**Task objective:** Restate the opening lines of the material below word for word, stopping after the line that contains "Given: Open settings gear at sidebar bottom".

**Records supplied:**
##############################
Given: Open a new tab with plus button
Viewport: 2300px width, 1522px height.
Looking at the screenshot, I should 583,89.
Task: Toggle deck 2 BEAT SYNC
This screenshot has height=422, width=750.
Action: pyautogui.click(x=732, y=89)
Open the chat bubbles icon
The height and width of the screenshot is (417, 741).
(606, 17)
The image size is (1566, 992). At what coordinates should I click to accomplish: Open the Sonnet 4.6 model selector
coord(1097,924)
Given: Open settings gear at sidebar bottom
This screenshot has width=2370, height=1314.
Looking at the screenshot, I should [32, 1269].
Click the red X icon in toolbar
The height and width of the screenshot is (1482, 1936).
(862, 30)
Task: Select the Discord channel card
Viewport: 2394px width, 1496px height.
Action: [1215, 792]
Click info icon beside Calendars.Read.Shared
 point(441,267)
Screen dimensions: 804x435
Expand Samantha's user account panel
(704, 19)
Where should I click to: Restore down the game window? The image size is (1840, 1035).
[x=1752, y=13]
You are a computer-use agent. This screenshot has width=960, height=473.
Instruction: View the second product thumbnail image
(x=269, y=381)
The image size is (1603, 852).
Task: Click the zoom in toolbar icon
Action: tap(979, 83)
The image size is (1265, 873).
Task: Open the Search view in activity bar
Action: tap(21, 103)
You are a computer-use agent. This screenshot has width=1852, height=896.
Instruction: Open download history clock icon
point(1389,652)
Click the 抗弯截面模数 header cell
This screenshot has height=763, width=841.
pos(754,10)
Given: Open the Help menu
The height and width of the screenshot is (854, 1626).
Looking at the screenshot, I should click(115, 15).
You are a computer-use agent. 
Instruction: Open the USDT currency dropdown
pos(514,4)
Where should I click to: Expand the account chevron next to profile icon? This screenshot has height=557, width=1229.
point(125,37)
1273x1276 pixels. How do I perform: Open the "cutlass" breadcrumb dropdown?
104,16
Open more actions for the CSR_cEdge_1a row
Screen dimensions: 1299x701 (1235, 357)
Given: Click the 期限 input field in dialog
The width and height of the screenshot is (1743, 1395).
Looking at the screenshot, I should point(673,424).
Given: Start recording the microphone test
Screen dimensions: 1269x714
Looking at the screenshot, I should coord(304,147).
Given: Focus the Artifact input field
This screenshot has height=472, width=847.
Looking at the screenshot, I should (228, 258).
##############################
**Reply:**
Given: Open a new tab with plus button
Viewport: 2300px width, 1522px height.
Looking at the screenshot, I should 583,89.
Task: Toggle deck 2 BEAT SYNC
This screenshot has height=422, width=750.
Action: pyautogui.click(x=732, y=89)
Open the chat bubbles icon
The height and width of the screenshot is (417, 741).
(606, 17)
The image size is (1566, 992). At what coordinates should I click to accomplish: Open the Sonnet 4.6 model selector
coord(1097,924)
Given: Open settings gear at sidebar bottom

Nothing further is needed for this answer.